Tuesday, June 19, 2012

Regular Expressions that Cheat

Sometimes I see a regular expression, and I think "Cheater!" Here's an example: (\d+\.){3}\d+ used to match an IPv4 address. It cheats because it matches a broader set of strings than the set of all legal IPv4 addresses. It will match 127.0.0.1 (legal) as well as 999.999.999.999 (illegal).

Recently, I was writing some expressions to normalize a log file, and found myself "cheating." The question then is "When is it OK to cheat?" I think it's OK to cheat when you know the input well, and know that it is well formed. This might be the case, for example, if I'm parsing the output of a program that I wrote. Then I should have a pretty good idea of all the possible outputs of the program.

As it happens, the log file I was normalizing was not very well known to me. I went back and rewrote several expressions. Here's one of the rewritten expressions:

^20\d{2}-(0[1-9]|1[0-2])-(0[1-9]|[12][0-9]|3[01]) ([01][0-9]|2[0-3]):[0-5][0-9]:[0-5][0-9],\d{5}

This was to match a timestamp with microseconds. There's a similar regex to match IPv4 addresses in the SELF slides.

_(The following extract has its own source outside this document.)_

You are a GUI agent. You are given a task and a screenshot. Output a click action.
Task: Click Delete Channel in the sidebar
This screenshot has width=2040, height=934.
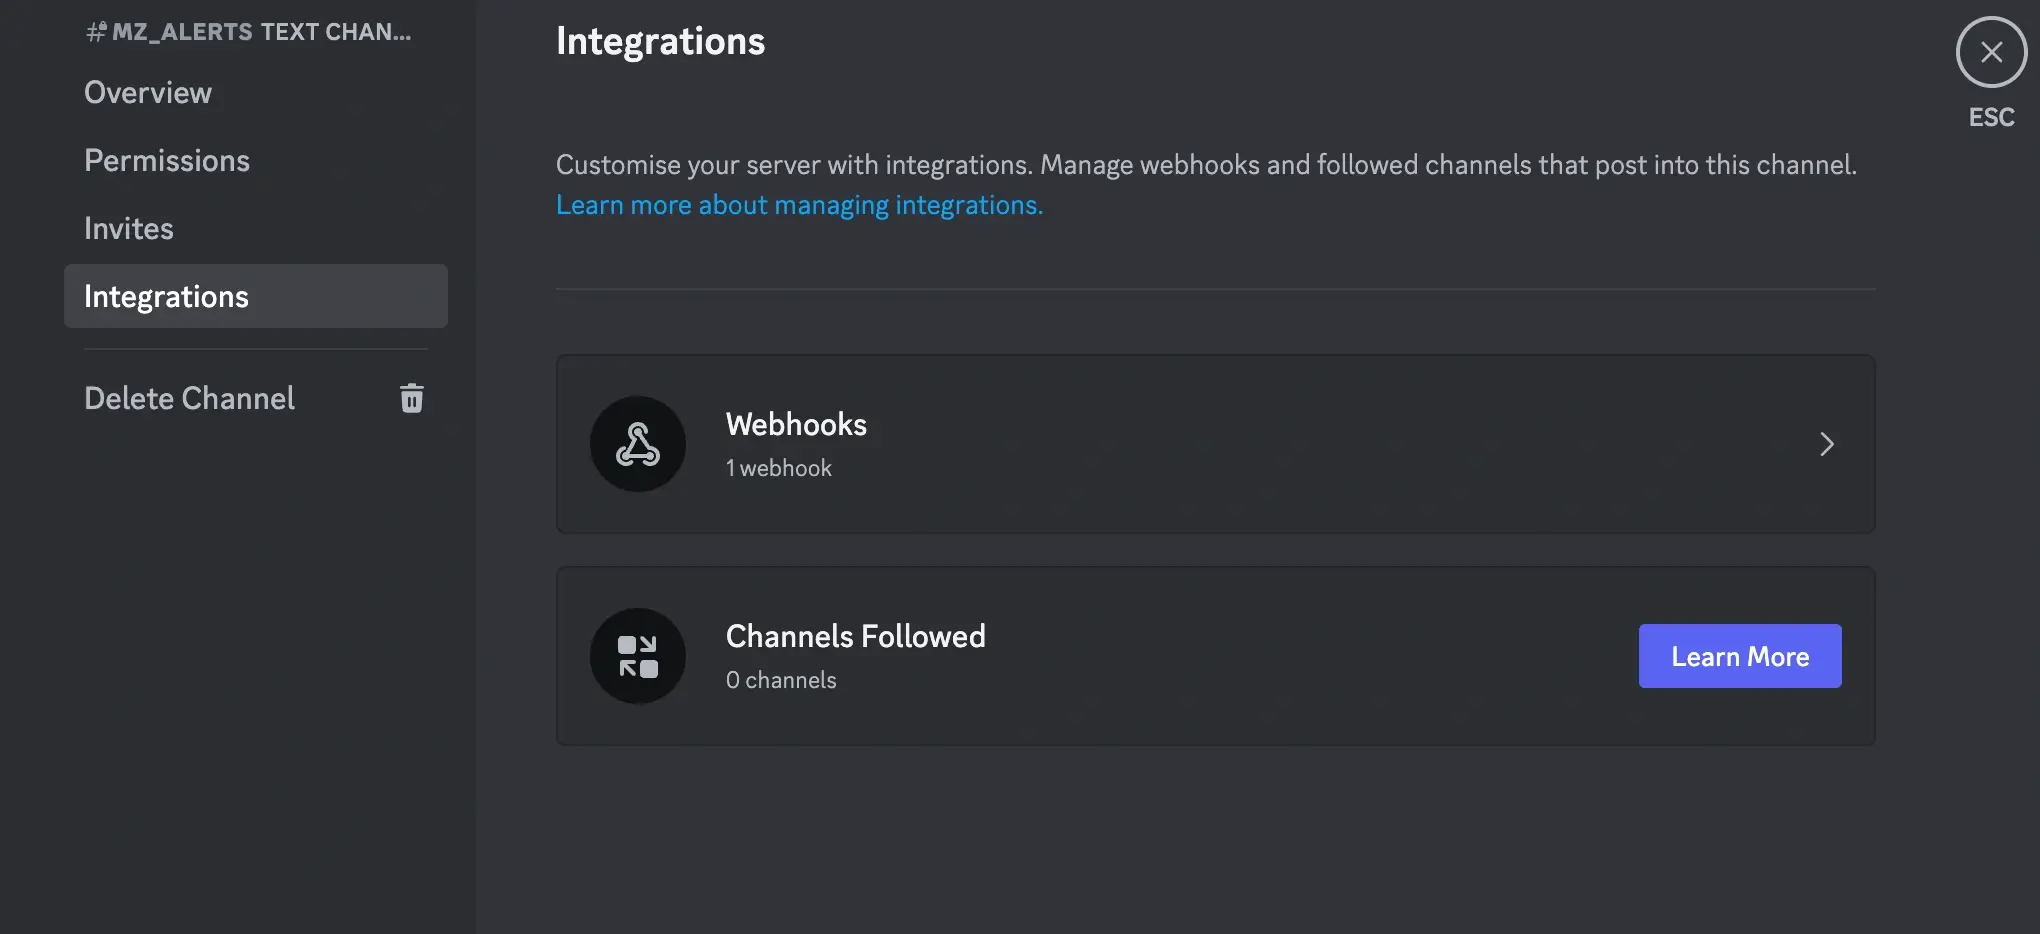[x=189, y=398]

Anyone feel differently about cheating - feel free to comment.

Monday, June 11, 2012

SELF 2012 Retrospective

The conference has come and gone. I think I had even more fun this year than last. Next year I'll definitely bring an offline copy of the slides, just in case. If all else had failed, I suppose I could have asked everyone to pull the slides up on their smart phones - wouldn't that have been a laugh.

The ride home to Georgia on the motorcycle had some exciting moments too. I got rained on a couple of times, but nothing so bad as to make me want to stop and put on my rain gear. I did notice I'd lost one of the bolts holding on my windshield. I occasionally had these little panicky thoughts - what if it flies off and hits me while I'm going 75 mph down the highway. Still, if I'd wanted a completely boring trip, I'd have taken a greyhound bus.

Just some review of things I said, but that weren't in the slides:

  • + is like * but means 1 or more repetitions
  • {N} means exactly N repetitions
  • {N,} means N or more repetitions
  • {,N} means 0 up to N repetitions
  • {N,M} means from N to M repetitions

Depending on the flavor or regular expressions you're dealing with, you may need to put a \ in front of the curly braces to use the above behavior.

I'd love to hear people's thoughts on the conference, or any questions. Thanks for sharing.